• [Document extract]
WINDOM QUIZ ANSWER

QUESTION:

 

Why does an 80m OCFD require an additional RF Choke at its feedpoint, even when using a good dual-core 4:1 Guanella (current) balun, when the 40m OCFD  [usually] does not?

 

ANSWER:

 

Although the Common Mode Current (CMC) on the 40m OCFD antenna is as bad as that of the 80m OCFD, the balun itself is not as effective on the lower frequency as on the higher frequency.

 

Technically speaking, its Common Mode Impedance (CMI) is high enough on 7 MHz but insufficient on 3.5 MHz.  Therefore an additional choke is required on 80m.

 

 

EXPLANATION:

 

Normal baluns, whether voltage or current types, use a hunk of ferrite, usually in the shape of a doughnut, and called a Toroid.

 

Toroids come in different sizes and with different ferrite mixes.  We’ve often heard the terms, #61, #43 – sometimes heard about #31 and occasionally about #52.  These all look exactly alike but have very different permeability.

 

Typical “Beginning Permeability”:

 

61 = 150        43 = 850         31 = 1500       52 = 250

 

Assuming same size toroids and an equal number of turns on each toroid, a higher permeability yields a higher inductance.  As we know, inductance impedes the flow of alternating current;  Remember, RF is high frequency alternating current.

 

Therefore a higher permeability results in a higher CMI.

 

DOWNSIDE:  a higher permeability results in a lower Curie point.  As a reminder, the Curie point is the temperature at which the ferrite toroid loses its permeability and its CMI performance goes to hell in a hand basket! 

 

Common Mode Current:  CMC is an RF current and when its level is high enough, it can warm/heat the toroid significantly, even to its Curie point.  When the CMC level is high enough, it can cause the Toroid to break down, crack, or even shatter.

 

IMPORTANT:  The level of CMC is also affected by height above ground as well as surrounding objects.  In my two test environments, the 80m antenna was only 2m (6' 6") higher than the 40m antenna so there was probably a higher level of CMC present.  But this is probably typical of most installations.

 

The level of CMC at the feedpoint is also affected significantly by the length of coax.  For an explanation on this, read G3TXQ's web page on RF Chokes.

 

CMI Behavior:  As Toroids heat up, their CMI level declines.  This is dramatically true for transformer baluns (i.e., 4:1, 6:1, etc.) and to a much lesser extent, also for 1:1 baluns.  Therefore a 4:1 balun which may perform well at QRP power levels, or perhaps even 100w levels, often breaks down at higher power levels.

• [Exercise prompt] Resume the Windom quiz answer on baluns and common mode current, picking up right after its last sentence.

• [Material provided]
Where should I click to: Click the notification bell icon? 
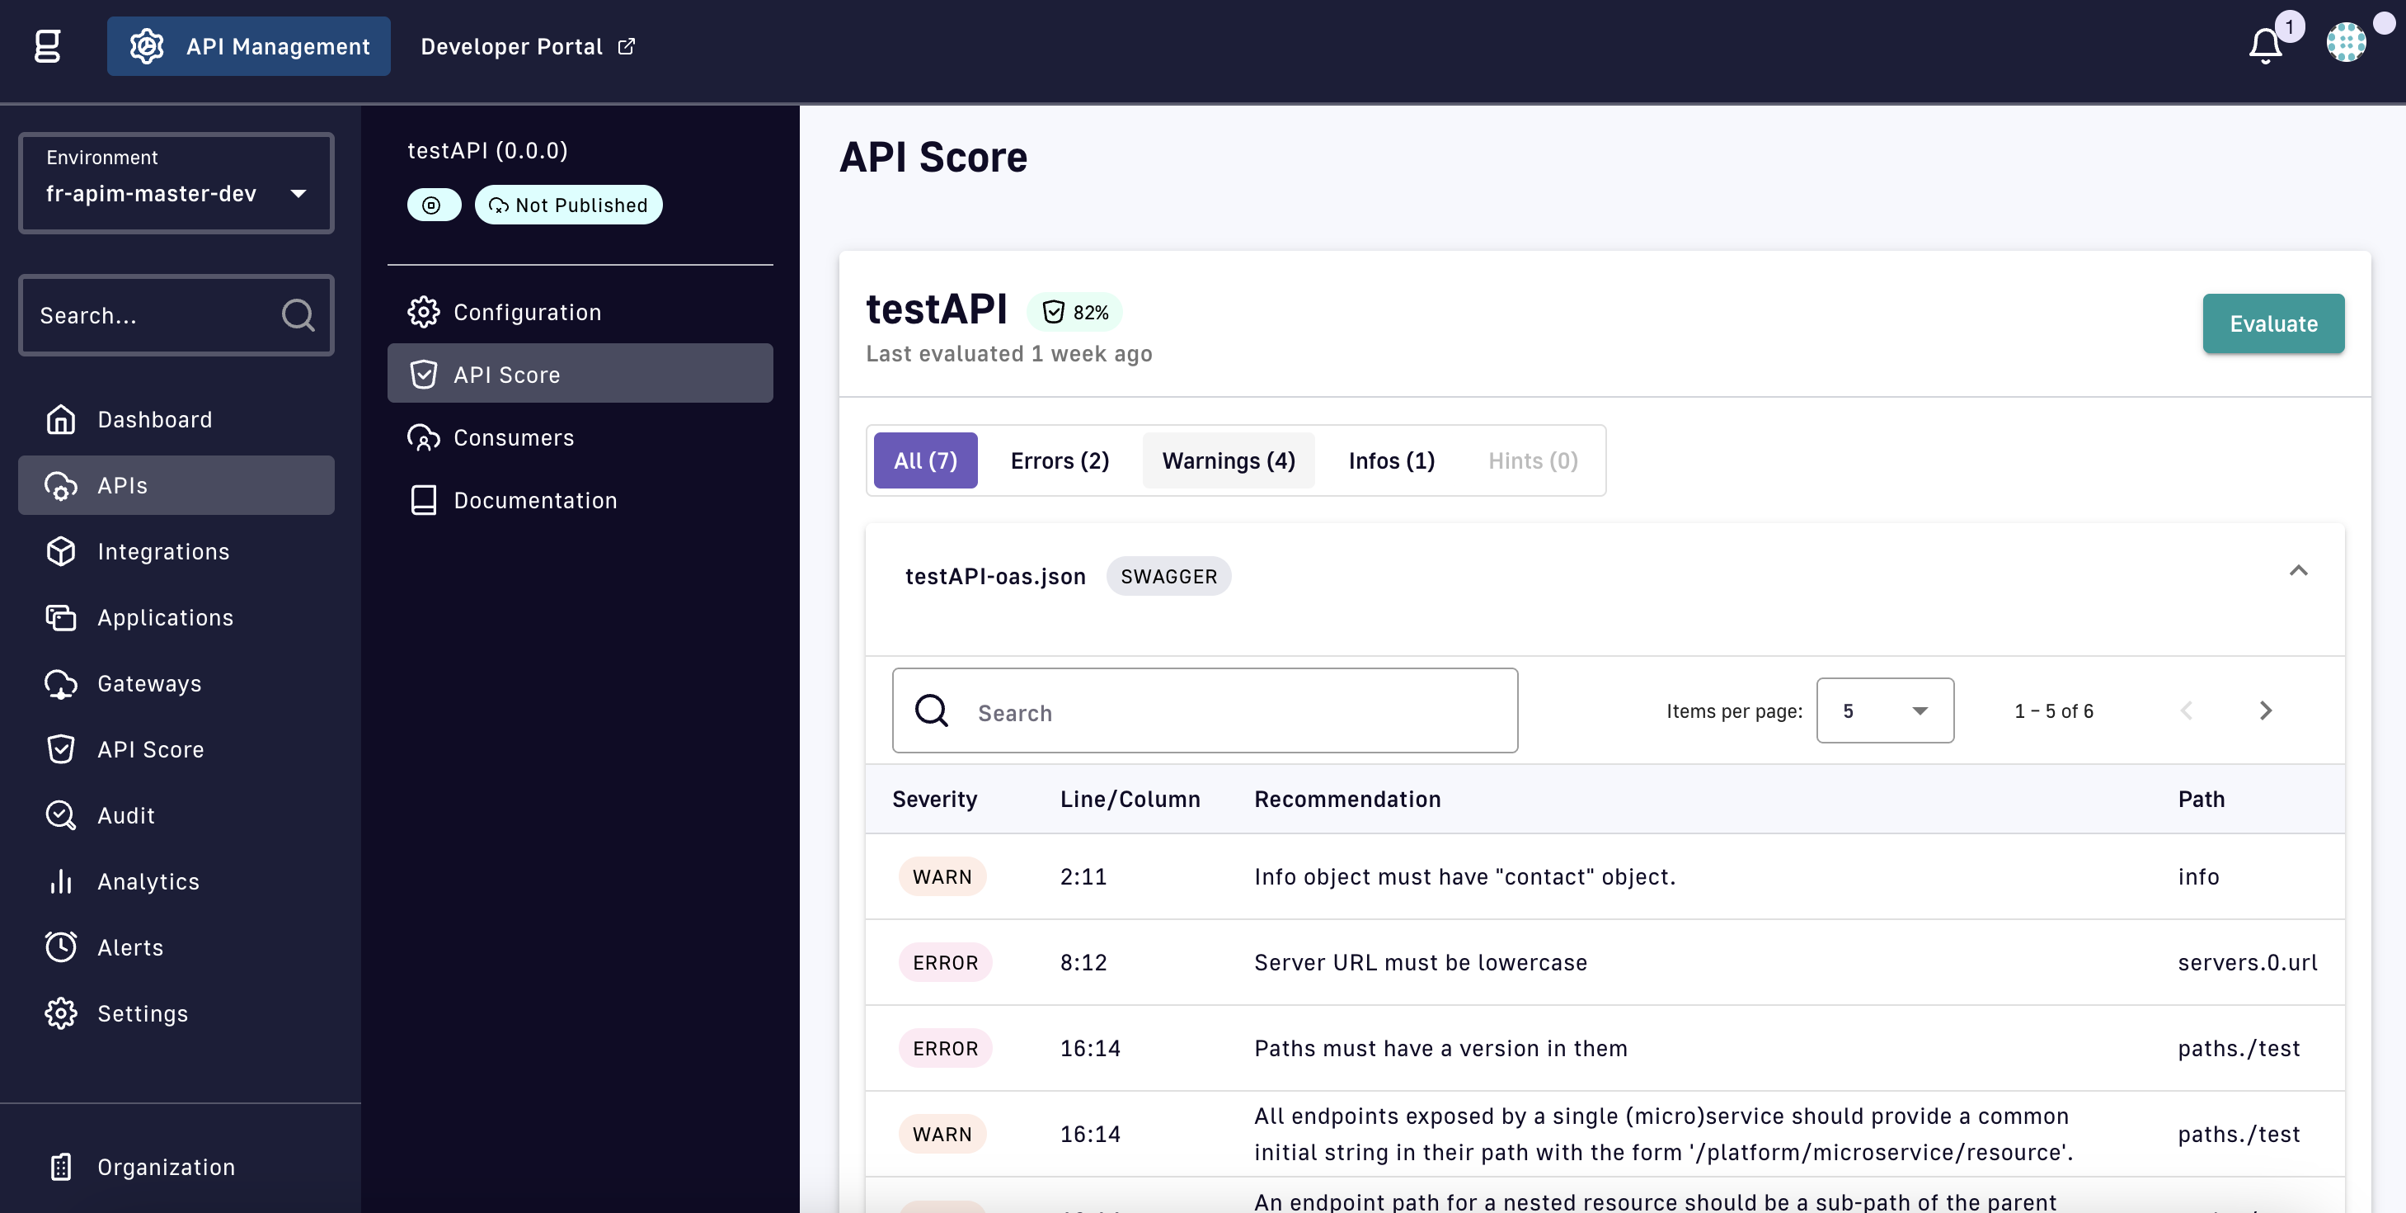2264,46
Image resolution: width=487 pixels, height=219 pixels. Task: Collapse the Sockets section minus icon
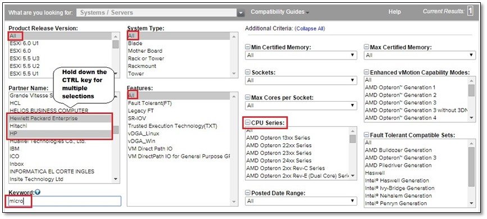[x=248, y=72]
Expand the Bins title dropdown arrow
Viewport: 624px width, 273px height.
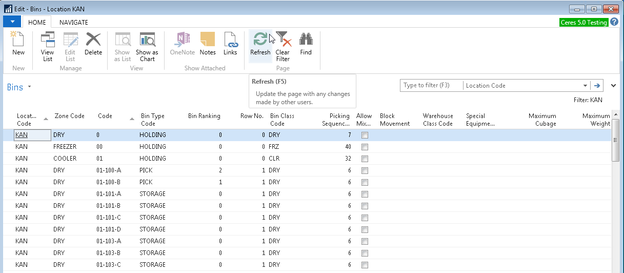click(x=29, y=87)
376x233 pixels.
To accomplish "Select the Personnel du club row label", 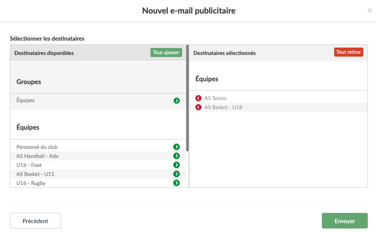I will point(37,147).
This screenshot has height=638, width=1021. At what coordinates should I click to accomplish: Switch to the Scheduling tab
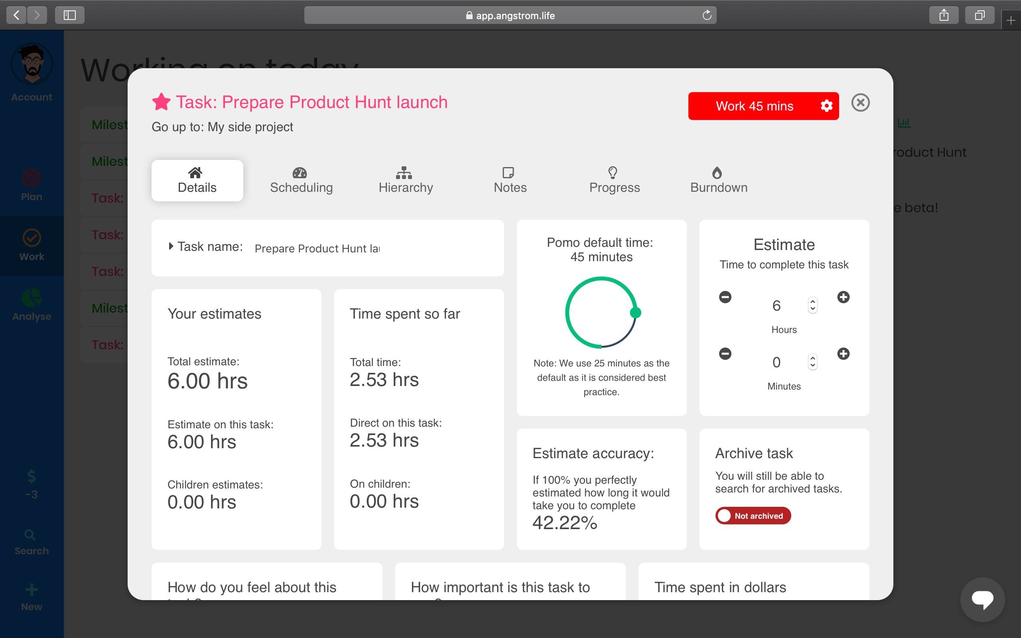coord(301,181)
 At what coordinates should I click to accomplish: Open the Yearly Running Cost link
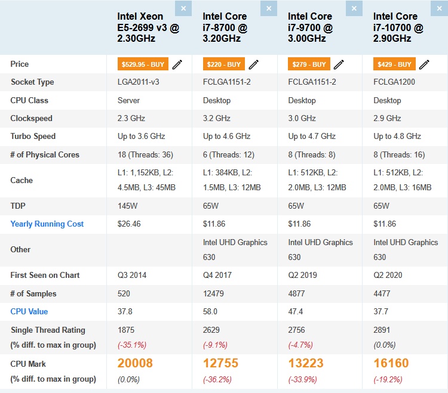tap(47, 224)
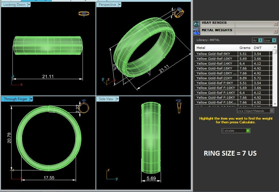
Task: Click the Metal Weights flask icon
Action: (197, 31)
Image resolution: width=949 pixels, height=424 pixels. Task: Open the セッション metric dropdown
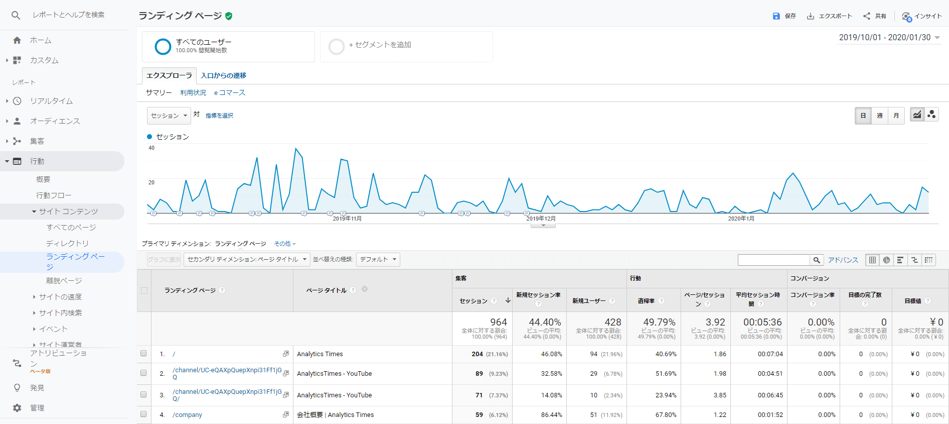169,116
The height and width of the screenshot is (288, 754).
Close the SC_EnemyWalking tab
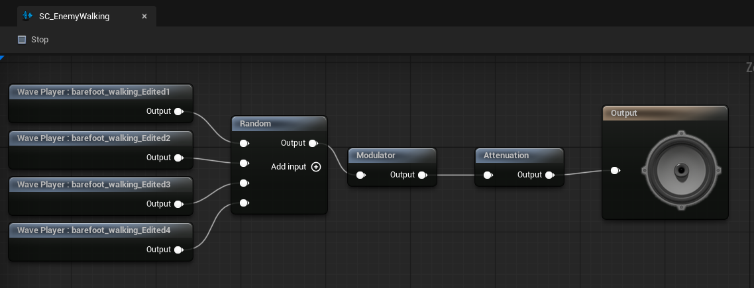(144, 16)
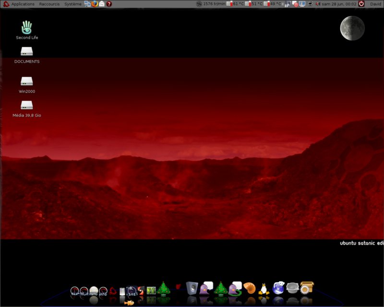The width and height of the screenshot is (384, 307).
Task: Open the Raccourcis menu
Action: tap(49, 4)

• [Output of the task]
IMPORTANT:  With identical core an number of turns, the CMI of a 4:1 Guanella balun/choke is only half that of a 1:1 Guanella because its two cores/inductors are effectively in parellel.  In really hard-neck cases of CMC, the 4:1 alone may not suffice.  More Info:  G3TXQ Basic Baluns  (last 2 pages)

 

Note: CMI, like any impedance value, is complex, consisting of a resistive and a reactive component.  In general it is better to use a choke/balun with a higher resistive value than the reactive value, but if the resistive value is not high enough to reduce the CMC level to a very low value, the core can heat up significantly.  MORE INFO (by G3TXQ)

 

Permeability vs. Frequency:  For a given size toroid and a specific targeted CMI, higher frequencies require less permeability to reach this value.  Lower frequencies require higher permeability. 

 

THEREFORE  THE CMI CHARACTERISTICS OF TOROIDS

IS FREQUENCY DEPENDANT!

 

If a high level of CMI is required, it is impossible to cover the entire hf spectrum (1.8 to 30 MHz) with a single ferrite mix.  Therefore it is impossible for a single balun to have the same high level of CMI across the entire hf spectrum. 

 

However, low permeability ferrite mixes are more broad-banded than high permeability mixes.  Many Balun Manufacturers build baluns with  #61 ferrite and claim they have a high CMI from 1.8 to 54 MHz, but if you look carefully, you will find the CMI to be only about 1000 or 1500 Ohms.  Although this is high enough for many applications, it falls short by a factor of 4 to 6 for hard-neck cases of CMC, such as the OCFD antenna!

 

Permeability vs. Power:  For a given size toroid, the higher its permeability, the lower its power rating.  Since higher permeability toroids break down at lower temperatures, it is obvious that they will also break down at lower power levels.

 

 

COMMERCIAL   BALUN   MANUFACTURERS:

 

These guys are in business first and foremost to make a profit - which is OK, that's what every buisness exists for, but one should never forget this point.  But it also means that the buyer must do his own due diligence.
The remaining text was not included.